Going to college involves a number of firsts in the lives of students. For many, it's the first time they are living away from home and taking control of their financial lives, including obtaining their first student credit card. College is where many people establish and build their credit history, an enterprise that will have a profound impact on their ability later on in life to purchase a house and other major items.
However, a student's ability to get a credit card wasn't always a slam dunk. That's due to the Credit CARD Act of 2009. Prior to the Act, students would often encounter card issuers on campus, hawking credit cards sweetened with free gifts such as clothing and Frisbees. Campus mailboxes were frequently stuffed with flyers offering credit cards.
The Act outlawed a number of abuses having to do with interest rates, payments and fees that had the effect of making cards less profitable for banks. This, along with tight credit, made it hard for people with scant or poor credit histories to qualify for credit cards.

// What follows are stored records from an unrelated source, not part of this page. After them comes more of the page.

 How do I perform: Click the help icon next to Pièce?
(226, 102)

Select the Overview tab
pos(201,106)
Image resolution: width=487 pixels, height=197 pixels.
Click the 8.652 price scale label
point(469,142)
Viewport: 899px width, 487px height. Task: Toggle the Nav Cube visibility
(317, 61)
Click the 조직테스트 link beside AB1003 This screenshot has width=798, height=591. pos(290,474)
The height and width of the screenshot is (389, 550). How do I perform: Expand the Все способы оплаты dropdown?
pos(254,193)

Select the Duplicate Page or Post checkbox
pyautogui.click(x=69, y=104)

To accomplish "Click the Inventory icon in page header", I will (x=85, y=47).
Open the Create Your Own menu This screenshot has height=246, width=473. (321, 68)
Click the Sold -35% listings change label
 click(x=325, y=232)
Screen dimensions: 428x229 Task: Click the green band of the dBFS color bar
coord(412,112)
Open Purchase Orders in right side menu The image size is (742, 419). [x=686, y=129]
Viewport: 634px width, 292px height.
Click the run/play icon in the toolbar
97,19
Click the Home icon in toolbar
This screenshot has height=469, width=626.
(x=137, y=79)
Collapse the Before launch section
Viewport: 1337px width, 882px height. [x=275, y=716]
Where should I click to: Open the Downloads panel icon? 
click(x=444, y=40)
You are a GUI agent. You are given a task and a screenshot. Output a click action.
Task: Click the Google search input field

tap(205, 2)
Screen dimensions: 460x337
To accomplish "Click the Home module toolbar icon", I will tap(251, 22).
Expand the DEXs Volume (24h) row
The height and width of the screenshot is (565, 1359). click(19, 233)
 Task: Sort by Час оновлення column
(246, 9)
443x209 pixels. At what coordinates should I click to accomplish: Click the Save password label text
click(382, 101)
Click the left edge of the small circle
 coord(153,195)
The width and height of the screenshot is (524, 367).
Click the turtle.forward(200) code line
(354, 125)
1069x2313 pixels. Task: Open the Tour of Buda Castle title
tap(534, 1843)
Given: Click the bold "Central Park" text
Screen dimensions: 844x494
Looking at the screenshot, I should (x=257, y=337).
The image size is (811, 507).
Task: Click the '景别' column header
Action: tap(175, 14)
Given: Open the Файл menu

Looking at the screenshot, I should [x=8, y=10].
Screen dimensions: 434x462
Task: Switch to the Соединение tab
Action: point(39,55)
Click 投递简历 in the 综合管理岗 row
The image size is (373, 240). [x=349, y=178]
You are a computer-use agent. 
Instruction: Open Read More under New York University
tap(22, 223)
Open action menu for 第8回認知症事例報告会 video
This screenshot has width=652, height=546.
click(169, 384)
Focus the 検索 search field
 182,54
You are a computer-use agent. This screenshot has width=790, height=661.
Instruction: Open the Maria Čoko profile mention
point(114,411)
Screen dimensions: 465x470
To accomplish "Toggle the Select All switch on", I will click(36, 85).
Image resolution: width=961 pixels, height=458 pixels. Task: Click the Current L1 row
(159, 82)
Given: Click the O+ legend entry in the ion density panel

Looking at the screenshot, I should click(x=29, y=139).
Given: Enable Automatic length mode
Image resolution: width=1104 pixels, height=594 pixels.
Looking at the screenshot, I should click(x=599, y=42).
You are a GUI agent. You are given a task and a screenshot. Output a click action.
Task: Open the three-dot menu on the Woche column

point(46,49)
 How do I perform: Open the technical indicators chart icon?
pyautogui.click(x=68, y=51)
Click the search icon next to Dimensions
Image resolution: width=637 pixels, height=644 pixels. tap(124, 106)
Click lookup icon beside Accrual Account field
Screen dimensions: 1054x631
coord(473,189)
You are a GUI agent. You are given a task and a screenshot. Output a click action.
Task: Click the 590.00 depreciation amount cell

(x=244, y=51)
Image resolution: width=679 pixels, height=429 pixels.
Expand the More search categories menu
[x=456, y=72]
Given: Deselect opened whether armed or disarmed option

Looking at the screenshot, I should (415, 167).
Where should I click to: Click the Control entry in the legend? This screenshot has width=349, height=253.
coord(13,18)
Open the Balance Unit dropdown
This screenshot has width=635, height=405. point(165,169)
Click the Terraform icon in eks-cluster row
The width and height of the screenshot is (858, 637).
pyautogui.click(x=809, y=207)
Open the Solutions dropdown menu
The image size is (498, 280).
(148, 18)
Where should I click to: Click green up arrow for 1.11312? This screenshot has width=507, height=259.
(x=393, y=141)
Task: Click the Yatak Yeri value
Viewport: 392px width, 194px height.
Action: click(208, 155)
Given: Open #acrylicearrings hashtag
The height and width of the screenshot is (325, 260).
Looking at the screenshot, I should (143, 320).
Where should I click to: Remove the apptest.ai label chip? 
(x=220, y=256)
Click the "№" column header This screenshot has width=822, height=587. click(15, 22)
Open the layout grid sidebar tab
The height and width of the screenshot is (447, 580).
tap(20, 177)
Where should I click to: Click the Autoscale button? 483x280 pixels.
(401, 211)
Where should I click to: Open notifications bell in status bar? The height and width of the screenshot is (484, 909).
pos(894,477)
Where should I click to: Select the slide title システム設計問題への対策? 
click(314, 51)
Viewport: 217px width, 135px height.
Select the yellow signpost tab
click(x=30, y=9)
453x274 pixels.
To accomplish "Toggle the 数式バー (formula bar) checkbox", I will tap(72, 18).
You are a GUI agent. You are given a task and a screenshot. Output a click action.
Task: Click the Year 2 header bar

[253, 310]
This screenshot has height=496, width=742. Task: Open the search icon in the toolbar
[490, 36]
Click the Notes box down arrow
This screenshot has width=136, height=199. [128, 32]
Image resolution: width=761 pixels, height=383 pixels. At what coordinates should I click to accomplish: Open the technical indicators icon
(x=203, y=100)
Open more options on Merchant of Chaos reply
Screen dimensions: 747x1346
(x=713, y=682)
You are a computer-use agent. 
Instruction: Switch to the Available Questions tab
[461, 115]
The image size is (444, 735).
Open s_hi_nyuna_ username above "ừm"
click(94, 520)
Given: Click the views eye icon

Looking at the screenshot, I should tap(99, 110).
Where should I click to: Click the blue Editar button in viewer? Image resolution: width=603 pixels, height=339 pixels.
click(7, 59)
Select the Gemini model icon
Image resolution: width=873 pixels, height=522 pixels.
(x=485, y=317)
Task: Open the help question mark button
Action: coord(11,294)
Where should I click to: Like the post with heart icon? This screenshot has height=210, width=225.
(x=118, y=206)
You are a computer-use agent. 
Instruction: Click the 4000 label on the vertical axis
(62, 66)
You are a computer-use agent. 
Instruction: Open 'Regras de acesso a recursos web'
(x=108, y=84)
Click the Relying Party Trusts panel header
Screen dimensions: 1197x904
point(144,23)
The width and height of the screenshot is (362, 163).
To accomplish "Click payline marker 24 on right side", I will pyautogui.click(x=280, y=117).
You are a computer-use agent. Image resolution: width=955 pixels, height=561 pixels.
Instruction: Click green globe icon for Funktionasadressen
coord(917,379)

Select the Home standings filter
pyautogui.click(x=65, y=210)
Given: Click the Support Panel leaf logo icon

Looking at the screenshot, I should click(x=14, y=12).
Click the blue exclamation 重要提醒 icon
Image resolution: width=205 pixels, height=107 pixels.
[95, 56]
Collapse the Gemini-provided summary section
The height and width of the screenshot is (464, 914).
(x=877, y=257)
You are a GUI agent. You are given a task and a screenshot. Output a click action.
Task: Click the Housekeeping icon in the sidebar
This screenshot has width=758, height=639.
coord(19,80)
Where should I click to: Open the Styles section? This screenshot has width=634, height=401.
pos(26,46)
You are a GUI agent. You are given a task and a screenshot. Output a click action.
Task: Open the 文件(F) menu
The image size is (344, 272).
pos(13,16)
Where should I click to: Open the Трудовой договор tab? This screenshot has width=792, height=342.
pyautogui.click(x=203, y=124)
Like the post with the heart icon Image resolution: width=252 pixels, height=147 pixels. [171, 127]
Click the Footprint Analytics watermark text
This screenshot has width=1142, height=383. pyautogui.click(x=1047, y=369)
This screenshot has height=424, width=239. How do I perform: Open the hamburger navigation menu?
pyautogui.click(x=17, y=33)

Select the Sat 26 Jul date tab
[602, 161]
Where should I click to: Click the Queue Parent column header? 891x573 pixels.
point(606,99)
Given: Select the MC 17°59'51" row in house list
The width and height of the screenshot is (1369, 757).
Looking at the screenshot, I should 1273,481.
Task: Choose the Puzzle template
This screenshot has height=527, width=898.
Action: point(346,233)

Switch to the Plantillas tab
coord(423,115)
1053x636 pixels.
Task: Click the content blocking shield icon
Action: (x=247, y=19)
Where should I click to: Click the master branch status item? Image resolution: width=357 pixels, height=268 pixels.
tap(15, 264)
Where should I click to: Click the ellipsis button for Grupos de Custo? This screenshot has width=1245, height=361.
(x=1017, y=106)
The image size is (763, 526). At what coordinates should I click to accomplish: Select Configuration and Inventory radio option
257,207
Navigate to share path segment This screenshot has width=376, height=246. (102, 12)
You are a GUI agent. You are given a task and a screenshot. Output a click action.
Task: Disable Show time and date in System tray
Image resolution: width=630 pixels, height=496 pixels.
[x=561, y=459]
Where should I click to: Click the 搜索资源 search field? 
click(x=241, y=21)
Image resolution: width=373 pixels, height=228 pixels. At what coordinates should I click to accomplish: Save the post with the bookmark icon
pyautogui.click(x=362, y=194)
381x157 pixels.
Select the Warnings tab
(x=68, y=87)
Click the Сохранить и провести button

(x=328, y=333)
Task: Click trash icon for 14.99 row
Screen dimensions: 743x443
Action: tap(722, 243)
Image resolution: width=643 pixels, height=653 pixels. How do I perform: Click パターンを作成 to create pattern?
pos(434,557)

Eight years have elapsed since the start of the Great Recession, and the credit card market has loosened up quite a bit. Today's students have a pretty good shot at acquiring a credit card. For one thing, students can get pretty good offers from issuers, including generous rewards along with other benefits. Also, there are a few ways to get a credit card:
- Qualify on your own by showing proof of income
- Find someone to co-sign your credit agreement
- Be designated as an authorized user on someone else's account
- Get a secured credit card, in which your bank account collateralizes your credit line
Banks started to transition from reluctant to enthusiastic card issuers in 2014, and this certainly helps students obtain full-featured cards. In fact, many issuers offer special cards for students. A good card might provide a number of attractive features, including:
- Cash back on purchases, with bonus cash back at places where students are likely to spend money, such as restaurants
- Double cash back as the introductory year ends
- Special cash-back bonuses based upon their grade point average
- No annual fees and low late-payment fees
- An introductory period of 0% APR
- Bonus points for signing up and/or for spending a certain amount on purchases within a fixed time period
What Now, College Students?
As a good student, it makes sense to research the best credit card deals available. If money is tight, look for a cash-back card with a low APR. It would be ideal if a card gave you a good cashback deal on school supplies, though.